One of my highlights from the week was sailing on Fuxian Lake. It is a famous freshwater lake in China, and the deepest lake in Yunnan province. Within recent years, archaeologists have discovered that an ancient kingdom lies at the bottom of the lake, and there are even several pyramid-shaped structures submerged below the water’s surface. Getting to go out on the lake and bask in the sunshine and feel the sea breeze on my face was a spectacular experience—I felt like I was on vacation!
On one of the afternoons, we returned to the camp’s outdoor activities area for some adventure: rock climbing and zip lining! I was so proud of the kids for facing their fears and going for it. Even the 4-year-old babies put on all the equipment and made it a few feet up the wall. After everyone had gone, they encouraged me to try the rock climbing wall. When I reached the top, all of the kids cheered and congratulated me for the rest of the day. One of the campers I had bonded with, a clever 9-year-old girl who loved practicing her English with me, also reached the top after I convinced her to try a second time. Not going to lie, I felt kind of like a proud mother as she waved down to me!
There were many more opportunities to learn and play throughout the week. The campers were taught how to do the sport of curling, and we had a friendly competition (My team won! Go Team Rainbow!). There were also many intense games of foosball played. On one of the afternoons, we traveled to the Chengjiang Fossil Site and visited the museum there, which was a really cool educational experience for me as well as the kids.

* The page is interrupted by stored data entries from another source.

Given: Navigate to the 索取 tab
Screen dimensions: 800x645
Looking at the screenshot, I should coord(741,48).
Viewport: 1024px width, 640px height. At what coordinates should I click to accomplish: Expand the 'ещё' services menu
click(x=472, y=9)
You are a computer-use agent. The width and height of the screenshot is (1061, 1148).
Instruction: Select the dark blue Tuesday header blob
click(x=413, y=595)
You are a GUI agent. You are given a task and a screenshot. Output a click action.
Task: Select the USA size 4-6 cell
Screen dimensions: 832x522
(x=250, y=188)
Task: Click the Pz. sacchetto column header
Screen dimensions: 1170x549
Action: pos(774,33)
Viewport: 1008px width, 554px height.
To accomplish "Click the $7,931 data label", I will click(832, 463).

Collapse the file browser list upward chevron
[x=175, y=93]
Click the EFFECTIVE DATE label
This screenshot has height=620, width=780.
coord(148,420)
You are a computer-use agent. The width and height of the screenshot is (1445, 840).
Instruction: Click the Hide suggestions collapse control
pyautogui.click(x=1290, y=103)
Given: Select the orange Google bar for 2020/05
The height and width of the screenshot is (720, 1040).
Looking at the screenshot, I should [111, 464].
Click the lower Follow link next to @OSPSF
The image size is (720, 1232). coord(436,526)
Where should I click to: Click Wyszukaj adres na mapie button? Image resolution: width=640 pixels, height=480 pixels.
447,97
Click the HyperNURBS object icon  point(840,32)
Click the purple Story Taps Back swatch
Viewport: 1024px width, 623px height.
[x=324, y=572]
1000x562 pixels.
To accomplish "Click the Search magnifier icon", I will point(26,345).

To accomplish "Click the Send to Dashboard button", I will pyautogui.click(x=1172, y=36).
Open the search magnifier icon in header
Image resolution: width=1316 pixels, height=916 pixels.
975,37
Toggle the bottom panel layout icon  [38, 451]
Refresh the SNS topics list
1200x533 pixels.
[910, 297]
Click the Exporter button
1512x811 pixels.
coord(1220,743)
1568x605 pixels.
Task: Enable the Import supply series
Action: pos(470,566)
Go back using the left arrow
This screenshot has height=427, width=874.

On the last night of the camp, we traveled to the top of the mountain to have a bonfire under the stars. The sky was so clear, and I could see for miles in every direction. We all wore glow sticks and watched as the campers performed in a talent show. The kids had been practicing their acts all week during the break times, and it was great to see how confident they had become by the end of the week, as well as the friendships they had formed with the other campers and with the staff. They sang popular Chinese songs, did dance routines, acted in skits, recited poems, and told jokes. At the end of the night, when we all of the staff sang a goodbye song and taught the actions in sign language, almost every one of the kids cried as they hugged us and each other. It was hard not to get emotional—we really did become a family after doing so much together!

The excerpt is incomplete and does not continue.